START Entries shown
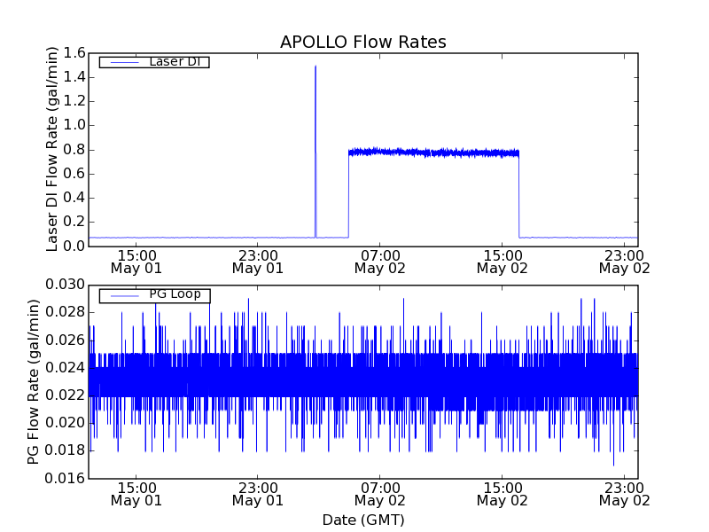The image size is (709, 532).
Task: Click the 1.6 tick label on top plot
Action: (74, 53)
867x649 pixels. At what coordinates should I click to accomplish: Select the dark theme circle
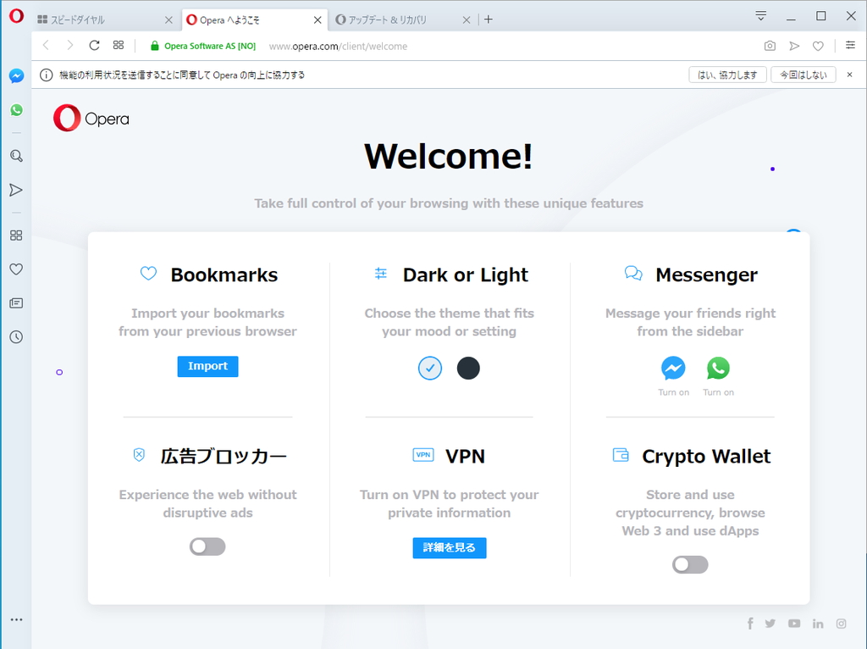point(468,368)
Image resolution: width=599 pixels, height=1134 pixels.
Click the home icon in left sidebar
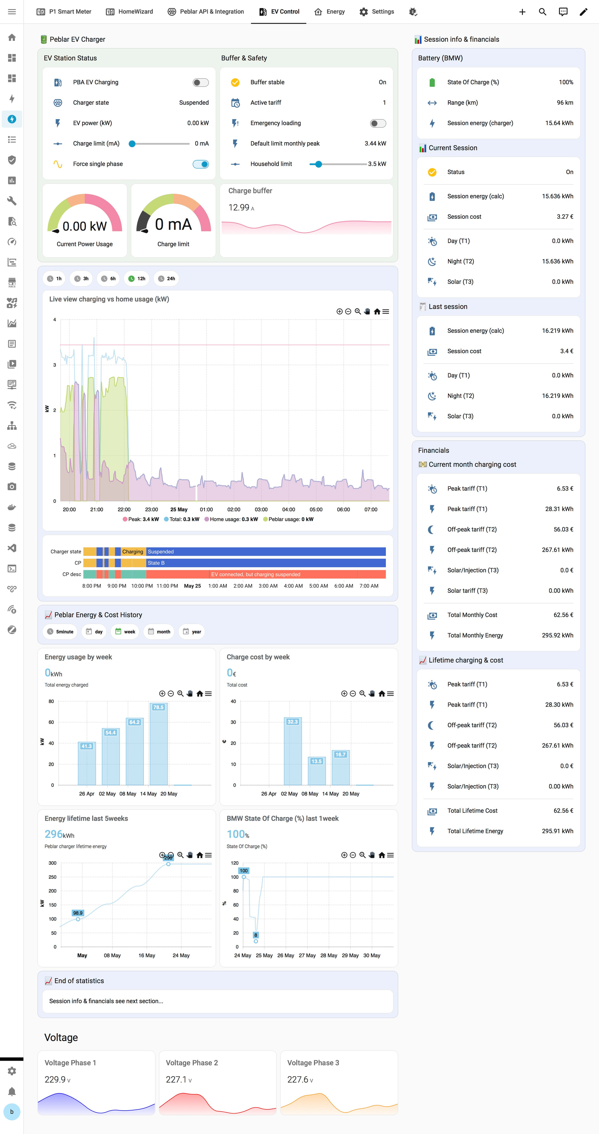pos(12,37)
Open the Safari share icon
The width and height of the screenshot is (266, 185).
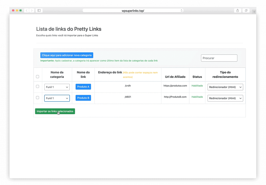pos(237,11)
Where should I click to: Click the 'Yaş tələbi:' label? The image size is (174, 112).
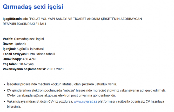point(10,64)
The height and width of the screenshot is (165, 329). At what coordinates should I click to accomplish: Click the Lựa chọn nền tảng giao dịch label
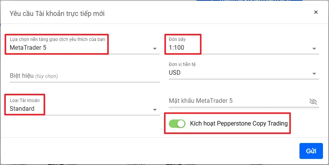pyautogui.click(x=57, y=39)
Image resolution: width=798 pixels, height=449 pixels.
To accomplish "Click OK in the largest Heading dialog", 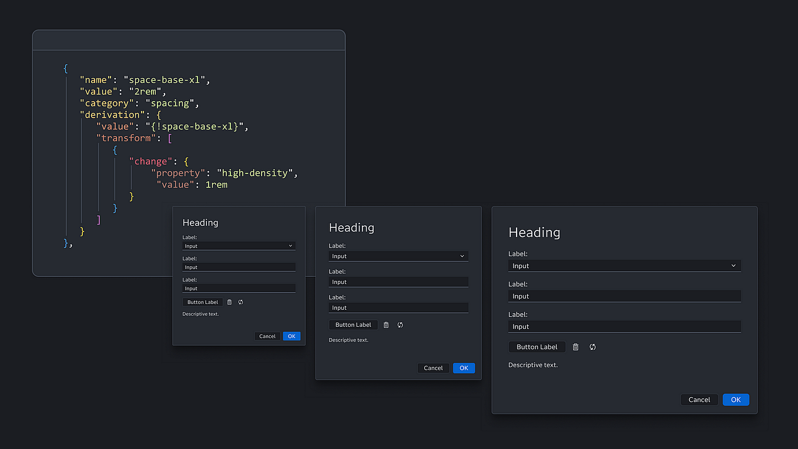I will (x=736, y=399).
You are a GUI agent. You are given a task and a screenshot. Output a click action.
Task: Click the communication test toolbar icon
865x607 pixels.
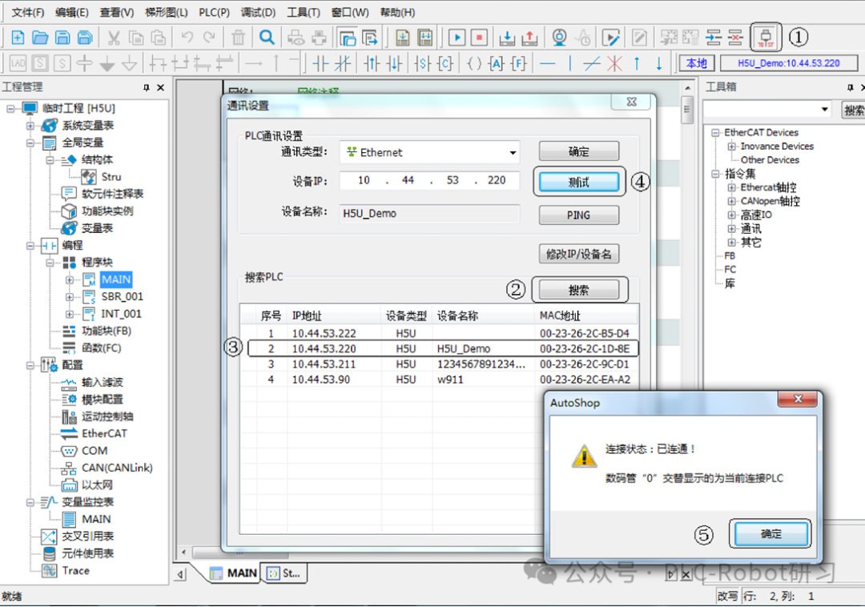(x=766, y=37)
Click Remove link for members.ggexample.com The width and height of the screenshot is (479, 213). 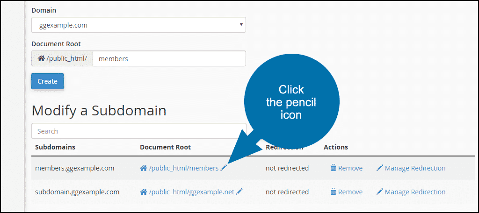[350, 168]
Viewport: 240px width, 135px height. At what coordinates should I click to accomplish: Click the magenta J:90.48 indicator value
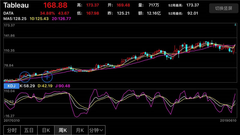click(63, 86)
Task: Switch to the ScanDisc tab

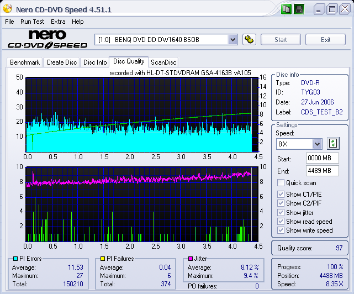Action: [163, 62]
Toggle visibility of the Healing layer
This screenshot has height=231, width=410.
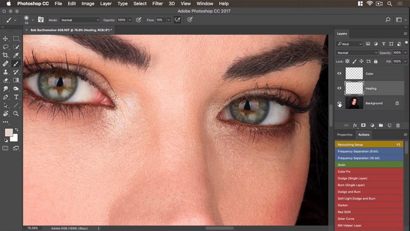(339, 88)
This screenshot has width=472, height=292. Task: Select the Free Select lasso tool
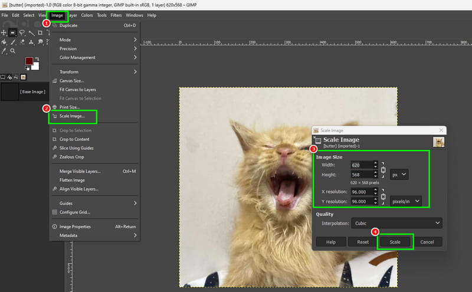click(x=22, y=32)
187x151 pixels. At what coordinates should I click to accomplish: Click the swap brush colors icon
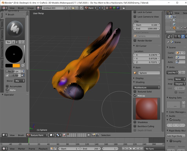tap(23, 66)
END Entries shown
START Entries shown
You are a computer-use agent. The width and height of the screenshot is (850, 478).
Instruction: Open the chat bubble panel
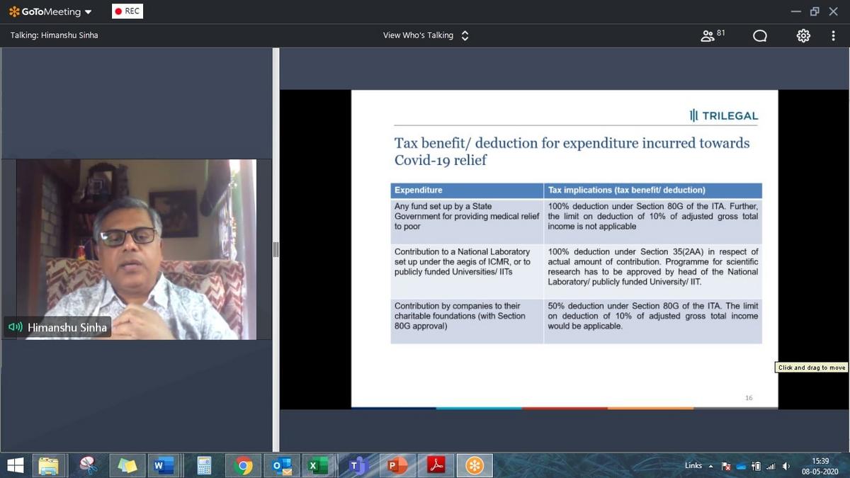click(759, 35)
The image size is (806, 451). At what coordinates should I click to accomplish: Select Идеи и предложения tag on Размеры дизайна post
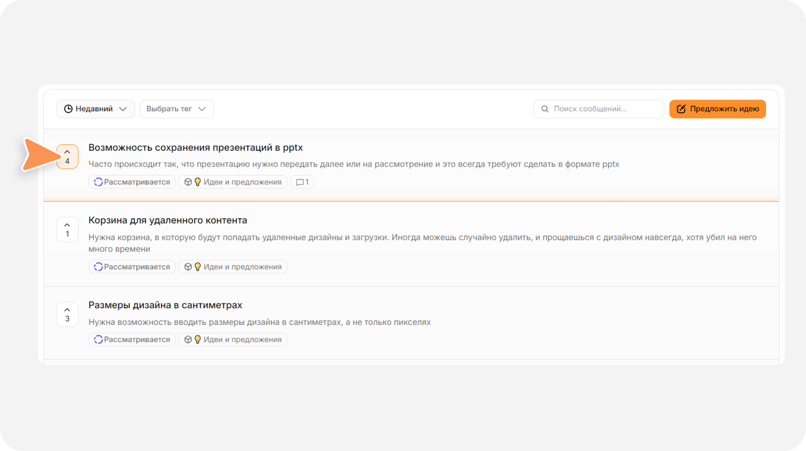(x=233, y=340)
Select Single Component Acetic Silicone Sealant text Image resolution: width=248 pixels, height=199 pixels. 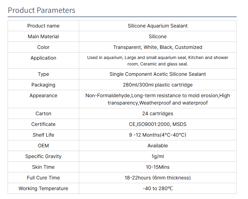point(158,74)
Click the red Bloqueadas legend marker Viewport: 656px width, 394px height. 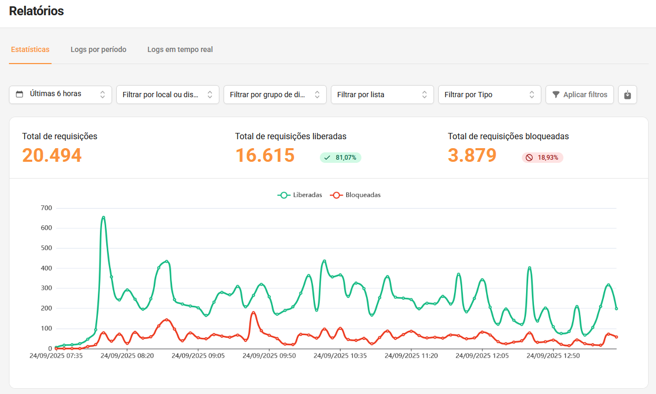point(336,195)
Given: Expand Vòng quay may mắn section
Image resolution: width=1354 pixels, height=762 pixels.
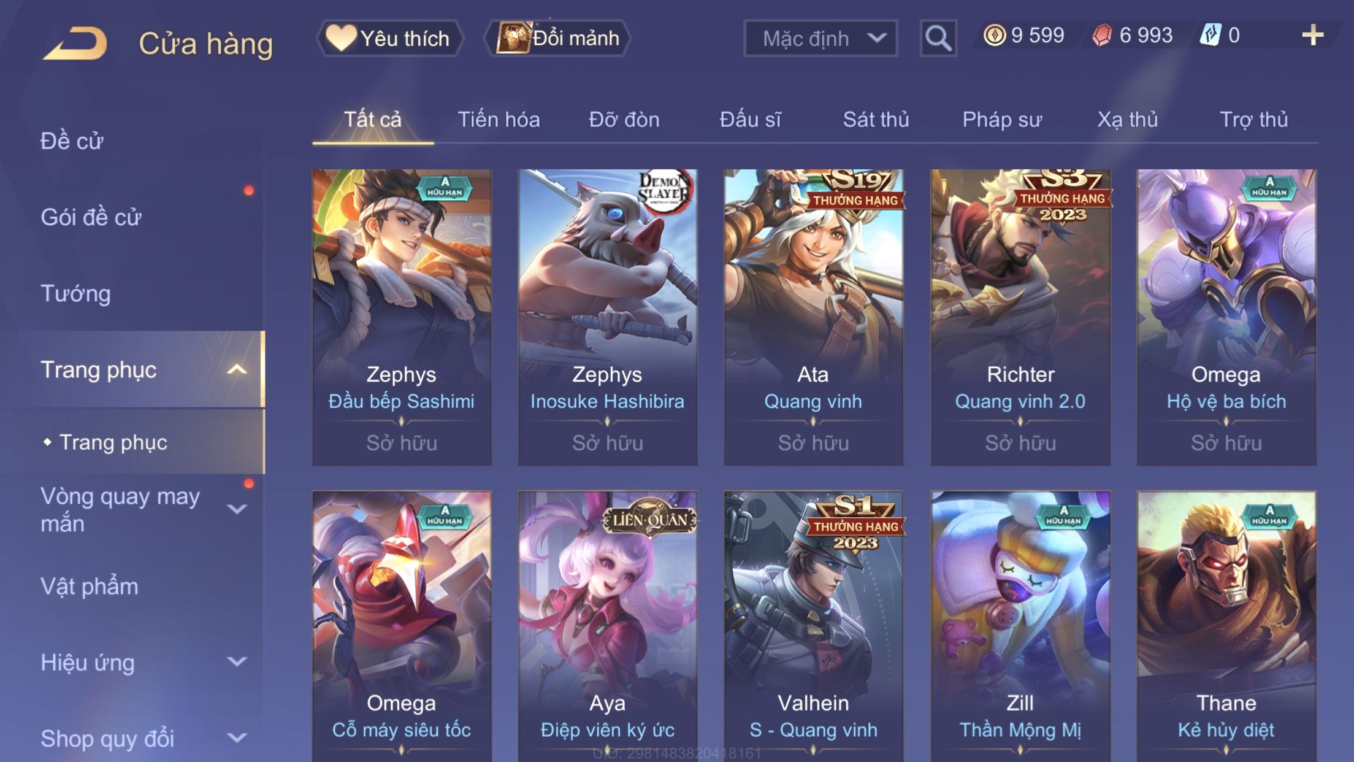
END Entries shown
START Entries shown
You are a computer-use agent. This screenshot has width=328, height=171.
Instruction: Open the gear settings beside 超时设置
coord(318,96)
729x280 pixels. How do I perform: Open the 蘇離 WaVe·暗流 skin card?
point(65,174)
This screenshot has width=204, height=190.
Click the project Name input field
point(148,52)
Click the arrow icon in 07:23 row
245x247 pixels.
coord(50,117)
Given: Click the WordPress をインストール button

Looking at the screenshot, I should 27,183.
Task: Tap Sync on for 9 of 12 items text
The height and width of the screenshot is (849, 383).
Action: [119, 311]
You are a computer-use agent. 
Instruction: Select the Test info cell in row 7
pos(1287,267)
END Entries shown
**What to do:**
Look through the records and gather every line containing "computer".

**Solution for this exercise:**
You are a computer-use agent. The width and height of the screenshot is (850, 478).
You are a computer-use agent. This screenshot has width=328, height=171.
You are a computer-use agent. 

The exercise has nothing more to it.